#### Excerpted data
# # # #
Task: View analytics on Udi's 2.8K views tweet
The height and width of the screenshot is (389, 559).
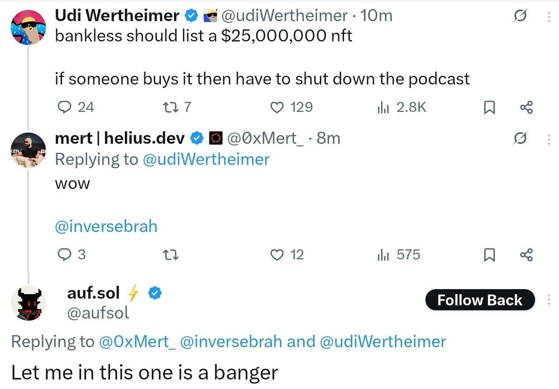Action: tap(383, 108)
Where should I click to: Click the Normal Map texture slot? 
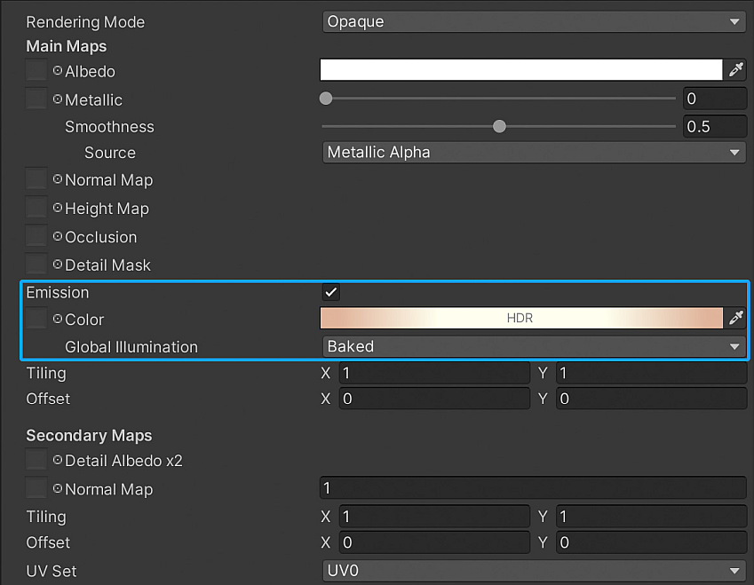(x=35, y=179)
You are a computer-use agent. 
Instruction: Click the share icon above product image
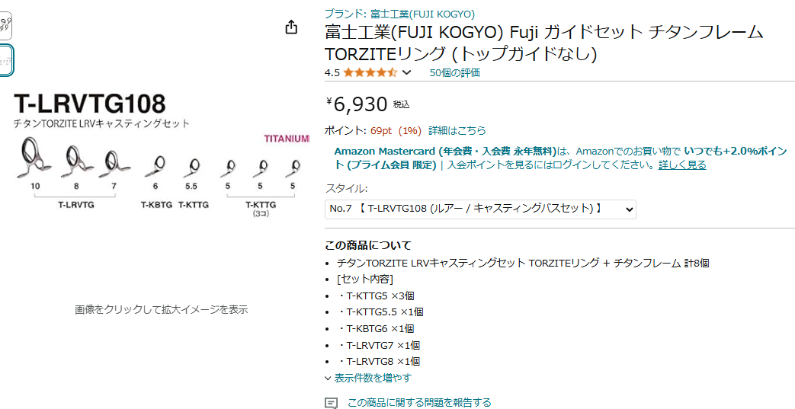tap(291, 27)
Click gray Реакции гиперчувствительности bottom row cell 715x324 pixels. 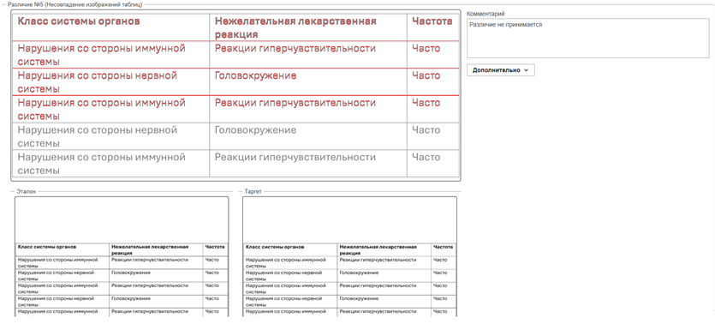point(295,158)
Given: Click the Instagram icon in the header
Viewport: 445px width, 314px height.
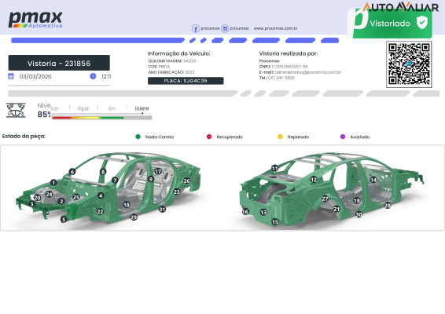Looking at the screenshot, I should click(x=225, y=28).
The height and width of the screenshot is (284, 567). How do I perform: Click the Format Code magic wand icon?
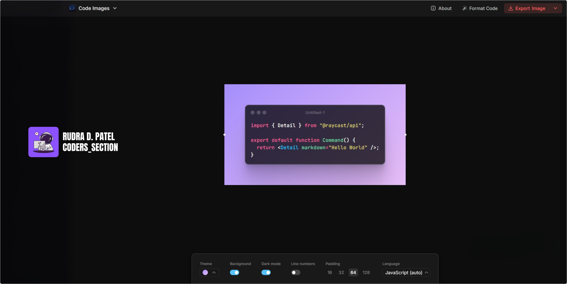464,8
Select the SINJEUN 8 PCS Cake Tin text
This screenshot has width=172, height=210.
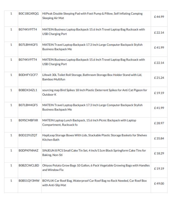point(94,153)
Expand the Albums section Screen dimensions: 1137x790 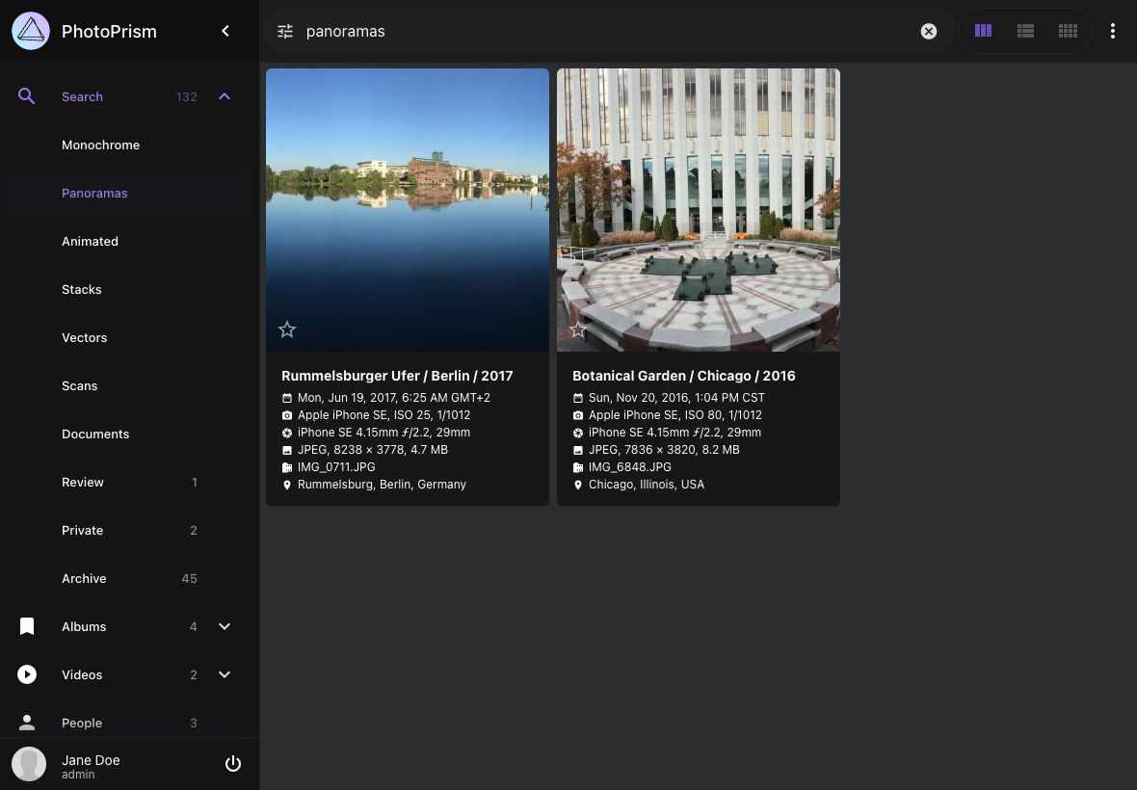point(225,626)
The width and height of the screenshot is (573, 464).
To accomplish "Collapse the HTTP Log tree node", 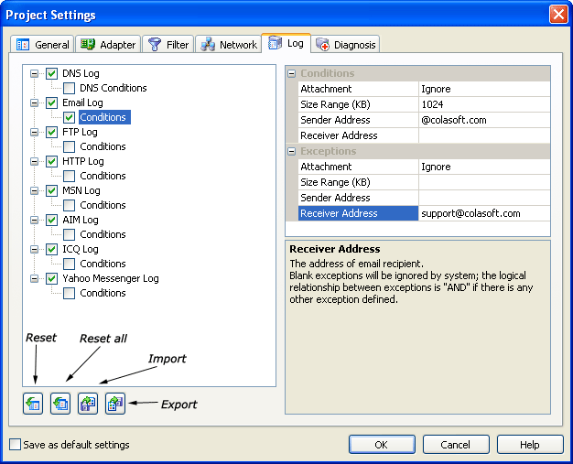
# # # #
#### Task instructions
Reproduce exactly and only the lines from the "The width and" line to the last line of the records above. Do not carry over any pictures.

#### Expected answer
The width and height of the screenshot is (573, 464).
To accomplish "Collapse the HTTP Log tree node", 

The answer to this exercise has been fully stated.